Burada görüldüğü gibi, Allah Teâlâ zühdü âlimlere nisbet etmiş ve zâhid kimseleri ilimle vasıflandırmıştır. Bu, medhin en yüksek derecesidir.

İşte onlara sabırlarından dolayı mükâfatları iki kat verilecektir.(Kasas/54)
Bu ayet 'Dünyada, zâhidlik üzerinde sabrettiler' diye tefsir edilmiştir.

Biz yeryüzündeki şeyleri kendisine bir süs yaptık ki insanların hangisinin daha güzel iş yaptığını deneyelim.(Kehf/7)

Bu ayetin mânâsı hakkında şöyle denilmiştir: 'İnsanların hangisinin dünyada daha zâhid olduğunu imtihan edelim' demektir. Bu bakımdan Allah Teâlâ, bu tefsire göre zâhidliği 'en güzel amellerden' olmakla tavsif etmiştir.

Kim ahiret sevabını isterse onun sevabını artırırız, kim de dünya menfaatini isterse, ona da ondan veririz. Fakat ahirette ona hiçbir nasip yoktur.(Şûra/20)

Onlardan bir kısmına, kendilerini denemek için verdiğimiz dünya hayatının süsüne gözlerini dikme! Rabbinin rızkı daha hayırlı ve daha devamlıdır. (Tâhâ/131)

Onlar dünya hayatını ahirete tercih ederler. Allah yolundan alıkoyarlar ve onun eğrilmesini isterler. İşte onlar uzak bir sapıklık içine düşmüşlerdir. (İbrahim/3)

İşte Allah Teâlâ kâfirleri bunlarla vasıflandırmıştır. Bu ayetlerin mefhumu; bunların zıddıyla sıfatlanıp ahireti dünya hayatına tercih edenlerin mü'min olduklarıdır.

Hadîsler
Dünyanın kötülüğü hakkında vârid olan haberler çoktur.
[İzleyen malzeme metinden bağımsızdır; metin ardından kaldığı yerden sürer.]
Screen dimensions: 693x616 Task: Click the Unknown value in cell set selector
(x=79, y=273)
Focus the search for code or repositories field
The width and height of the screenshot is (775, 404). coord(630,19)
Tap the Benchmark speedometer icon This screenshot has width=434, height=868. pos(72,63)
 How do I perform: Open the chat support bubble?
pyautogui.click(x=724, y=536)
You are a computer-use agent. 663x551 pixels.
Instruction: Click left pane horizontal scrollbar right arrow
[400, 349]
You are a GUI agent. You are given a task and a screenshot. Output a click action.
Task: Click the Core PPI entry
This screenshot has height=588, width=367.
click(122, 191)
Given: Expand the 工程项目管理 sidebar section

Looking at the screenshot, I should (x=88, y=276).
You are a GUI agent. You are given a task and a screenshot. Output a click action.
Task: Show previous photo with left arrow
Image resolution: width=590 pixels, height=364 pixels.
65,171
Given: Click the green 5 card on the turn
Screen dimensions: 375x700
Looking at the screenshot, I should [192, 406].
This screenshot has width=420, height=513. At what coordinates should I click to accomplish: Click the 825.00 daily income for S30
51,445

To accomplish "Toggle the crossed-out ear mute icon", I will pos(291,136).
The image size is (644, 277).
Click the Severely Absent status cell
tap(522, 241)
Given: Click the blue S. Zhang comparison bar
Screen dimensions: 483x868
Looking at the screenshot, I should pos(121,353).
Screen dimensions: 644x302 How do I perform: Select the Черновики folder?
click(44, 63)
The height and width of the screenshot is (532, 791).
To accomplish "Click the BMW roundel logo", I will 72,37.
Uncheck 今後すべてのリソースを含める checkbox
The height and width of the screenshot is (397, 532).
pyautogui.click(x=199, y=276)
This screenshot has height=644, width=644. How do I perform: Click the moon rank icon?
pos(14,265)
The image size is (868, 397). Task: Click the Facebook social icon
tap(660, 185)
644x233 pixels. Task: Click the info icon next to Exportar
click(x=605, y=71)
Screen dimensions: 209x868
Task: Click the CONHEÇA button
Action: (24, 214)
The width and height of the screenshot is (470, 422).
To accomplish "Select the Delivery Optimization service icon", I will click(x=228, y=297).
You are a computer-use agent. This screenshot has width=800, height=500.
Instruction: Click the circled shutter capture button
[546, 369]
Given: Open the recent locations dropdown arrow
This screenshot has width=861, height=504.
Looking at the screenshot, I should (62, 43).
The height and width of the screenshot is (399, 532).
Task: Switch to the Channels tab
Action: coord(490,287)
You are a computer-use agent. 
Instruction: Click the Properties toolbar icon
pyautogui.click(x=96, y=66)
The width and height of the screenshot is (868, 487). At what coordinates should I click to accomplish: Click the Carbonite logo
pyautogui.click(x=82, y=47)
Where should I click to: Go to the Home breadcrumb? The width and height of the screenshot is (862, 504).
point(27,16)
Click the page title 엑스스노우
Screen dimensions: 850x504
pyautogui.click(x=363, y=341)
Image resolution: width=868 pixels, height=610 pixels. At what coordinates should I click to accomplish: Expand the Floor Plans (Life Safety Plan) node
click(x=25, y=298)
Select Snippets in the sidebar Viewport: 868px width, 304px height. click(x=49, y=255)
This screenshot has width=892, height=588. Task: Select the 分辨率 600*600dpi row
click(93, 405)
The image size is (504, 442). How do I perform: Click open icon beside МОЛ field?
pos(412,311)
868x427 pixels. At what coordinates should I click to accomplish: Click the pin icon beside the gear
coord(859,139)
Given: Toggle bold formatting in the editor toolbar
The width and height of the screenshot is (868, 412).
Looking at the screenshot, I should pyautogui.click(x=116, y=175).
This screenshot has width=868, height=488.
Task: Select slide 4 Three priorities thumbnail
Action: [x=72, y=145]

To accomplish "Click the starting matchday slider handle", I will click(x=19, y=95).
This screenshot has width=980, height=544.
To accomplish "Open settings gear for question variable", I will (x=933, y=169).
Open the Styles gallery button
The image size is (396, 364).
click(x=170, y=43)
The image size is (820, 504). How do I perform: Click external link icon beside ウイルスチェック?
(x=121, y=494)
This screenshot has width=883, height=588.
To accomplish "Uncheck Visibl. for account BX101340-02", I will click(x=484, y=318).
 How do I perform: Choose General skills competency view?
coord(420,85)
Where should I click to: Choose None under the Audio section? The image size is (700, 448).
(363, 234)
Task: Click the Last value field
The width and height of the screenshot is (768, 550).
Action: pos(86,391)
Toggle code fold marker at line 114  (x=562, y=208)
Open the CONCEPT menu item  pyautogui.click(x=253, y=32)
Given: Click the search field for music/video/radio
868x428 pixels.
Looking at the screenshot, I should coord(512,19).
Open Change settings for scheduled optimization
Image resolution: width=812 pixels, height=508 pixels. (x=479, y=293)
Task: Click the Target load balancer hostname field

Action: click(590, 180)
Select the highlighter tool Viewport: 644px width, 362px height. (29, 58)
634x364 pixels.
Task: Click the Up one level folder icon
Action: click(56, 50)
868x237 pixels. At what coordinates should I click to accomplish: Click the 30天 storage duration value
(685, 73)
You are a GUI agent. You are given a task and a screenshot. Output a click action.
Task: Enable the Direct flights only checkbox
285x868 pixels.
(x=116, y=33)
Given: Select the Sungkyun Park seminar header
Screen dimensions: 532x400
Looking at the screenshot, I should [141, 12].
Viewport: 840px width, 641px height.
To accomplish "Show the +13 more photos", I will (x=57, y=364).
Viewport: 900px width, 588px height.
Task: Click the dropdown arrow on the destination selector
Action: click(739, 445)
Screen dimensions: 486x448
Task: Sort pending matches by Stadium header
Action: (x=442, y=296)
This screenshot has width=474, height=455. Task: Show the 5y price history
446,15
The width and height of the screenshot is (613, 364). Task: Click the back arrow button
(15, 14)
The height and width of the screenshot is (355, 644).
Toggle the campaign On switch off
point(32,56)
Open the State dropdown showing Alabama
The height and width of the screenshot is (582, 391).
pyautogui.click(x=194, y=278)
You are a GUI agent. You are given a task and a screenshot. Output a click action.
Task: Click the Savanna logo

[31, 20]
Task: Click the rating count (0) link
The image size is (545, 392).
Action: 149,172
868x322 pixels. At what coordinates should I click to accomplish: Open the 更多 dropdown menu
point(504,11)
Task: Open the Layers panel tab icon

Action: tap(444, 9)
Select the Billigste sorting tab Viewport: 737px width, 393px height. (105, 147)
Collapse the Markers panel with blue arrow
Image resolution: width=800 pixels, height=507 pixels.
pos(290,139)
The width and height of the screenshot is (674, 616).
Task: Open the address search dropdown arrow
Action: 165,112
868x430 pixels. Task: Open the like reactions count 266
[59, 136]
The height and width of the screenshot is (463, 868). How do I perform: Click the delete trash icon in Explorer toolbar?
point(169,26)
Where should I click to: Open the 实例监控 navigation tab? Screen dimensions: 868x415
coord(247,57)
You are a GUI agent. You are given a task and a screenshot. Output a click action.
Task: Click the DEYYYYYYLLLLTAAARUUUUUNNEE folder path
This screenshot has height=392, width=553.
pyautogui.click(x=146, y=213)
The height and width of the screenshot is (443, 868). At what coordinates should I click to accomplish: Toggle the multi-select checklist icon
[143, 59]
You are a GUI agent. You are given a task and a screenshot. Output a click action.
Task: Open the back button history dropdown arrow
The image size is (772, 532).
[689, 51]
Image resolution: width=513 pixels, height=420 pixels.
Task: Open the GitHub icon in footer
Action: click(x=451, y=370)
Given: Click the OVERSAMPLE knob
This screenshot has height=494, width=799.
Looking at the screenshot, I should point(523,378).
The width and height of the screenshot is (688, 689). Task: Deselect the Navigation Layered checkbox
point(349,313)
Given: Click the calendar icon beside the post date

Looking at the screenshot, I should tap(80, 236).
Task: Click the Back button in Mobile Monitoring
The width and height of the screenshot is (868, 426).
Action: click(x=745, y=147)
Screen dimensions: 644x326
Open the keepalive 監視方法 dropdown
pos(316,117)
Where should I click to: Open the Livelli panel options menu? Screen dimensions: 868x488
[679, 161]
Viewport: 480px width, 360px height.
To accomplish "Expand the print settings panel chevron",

Biz bir kısmını Mühlikât bölümünün 'Dünyanın Zemmi' kısmında zikretmiştik; zira dünya sevgisi mühlikâttandır. Biz şimdilik sa-dece dünyadan nefret etmenin faziletini belirteceğiz. Çünkü dünyadan nefret etmek 'Münciyât'dandır. Zâhidlikten de zaten bu kastedilir.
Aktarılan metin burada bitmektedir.